WELL that’s the end of Saints in League One.

Relief is the emotion I think the resounding majority of Saints fans feel now that we have won promotion back to the second tier.

We’ve had some good times in this division. In fact, I’d go so far to say that I’ve never enjoyed a season of football as much as I did the first year in the old Division Three.

This season, despite the success, hasn’t been as much fun as I think the novelty had worn off slightly and the reality of where we were sank in somewhat.

But, looking back, the march to Wembley last season was a great laugh and a fantastic occasion.

Walking around the capital, you’d swear that half of the people who live there had been replaced by singing Saints fans.

Okay, there have been some low times too – the uncertainty after Markus Liebherr’s death, the chaos in the aftermath of Pardew’s sacking, missing out on the play-offs last year, etc..

But overall I think most of us will look back on these two years with a degree of fondness.

However, that doesn’t mean for one second we want to be back.
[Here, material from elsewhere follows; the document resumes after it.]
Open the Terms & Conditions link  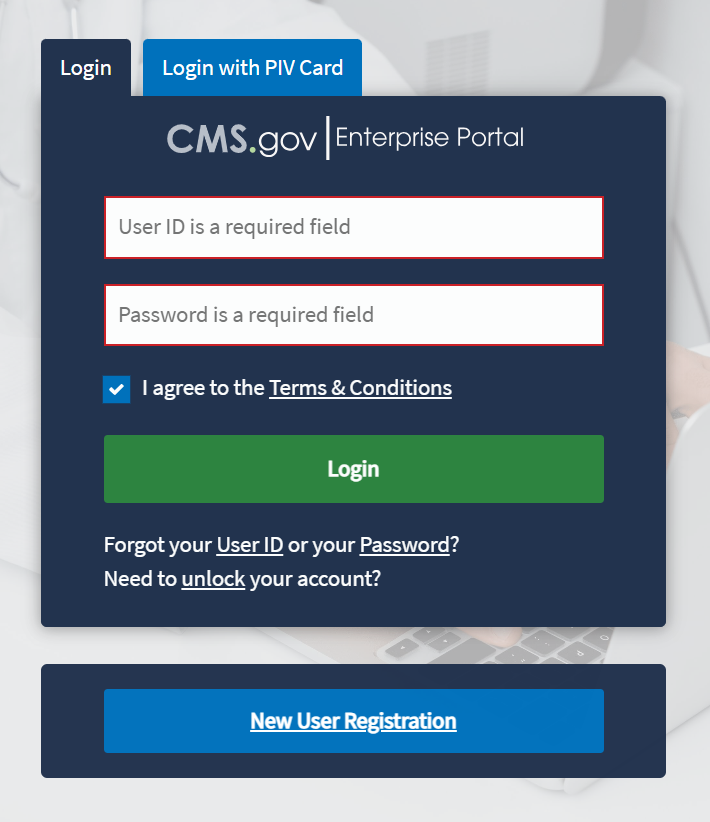(x=360, y=388)
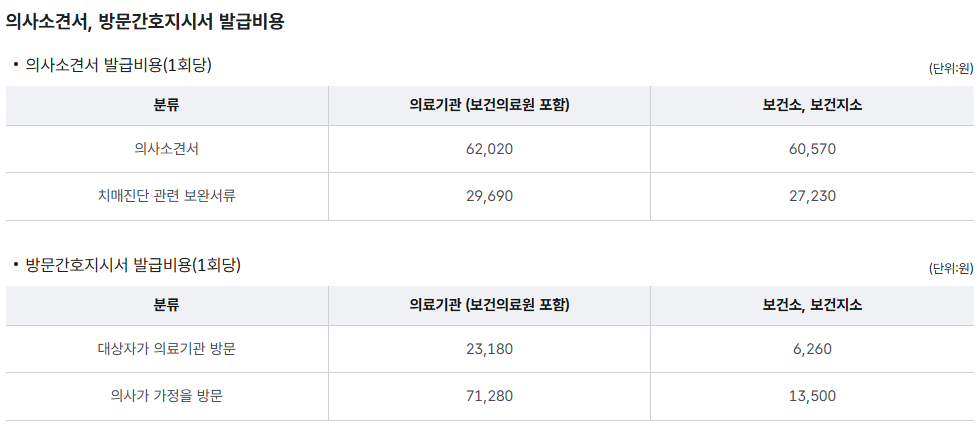Select the 6,260 fee cell

point(812,349)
If you had said to me when we reached the FA Cup Final in 2003 that we were five years away from the third tier, I’d have told you to sit down while I called a medic. It was unthinkable.

No club is too big to be where they are, but Saints should never have been allowed to sink so low so fast.

It was the gamble of getting promoted back to the Premier League that quite literally cost us, so I hope we approach that goal a bit more pragmatically this time.

We sure as hell don’t want to be back HERE any time soon!

There are a few things that I definitely won’t miss from League One.

For one, being in the first round of the FA Cup was a constant reminder of us ‘not being famous any more’ so I’m happy to see the back of that.

Being able to count the number of away fans on one hand is another.

It kills the atmosphere at St. Mary’s if only five people bother travelling down to see their team take on Saints, so I’m looking forward to some bigger clubs coming to town again.

Another, I’m sorry to say, is the Johnstone’s Paint Trophy. I loved it last year when we won it. It was brilliant.

But, similarly, when I was a kid I loved school discos and He-Man.

Those times are gone. It’s time to move on and grow up.

So to League One, I say goodbye.

Goodbye to being beaten twice by Rochdale, goodbye to terraces built out of scaffolding, goodbye to having to sit through an hour of Manish, Steve and Leroy before seeing our goals on TV, goodbye to pretend rivalries and goodbye to shaking my head is disbelief that we are actually in the same league as Exeter and Yeovil (no offence, like).

Farewell and thanks for all the fish, Football League Division Three.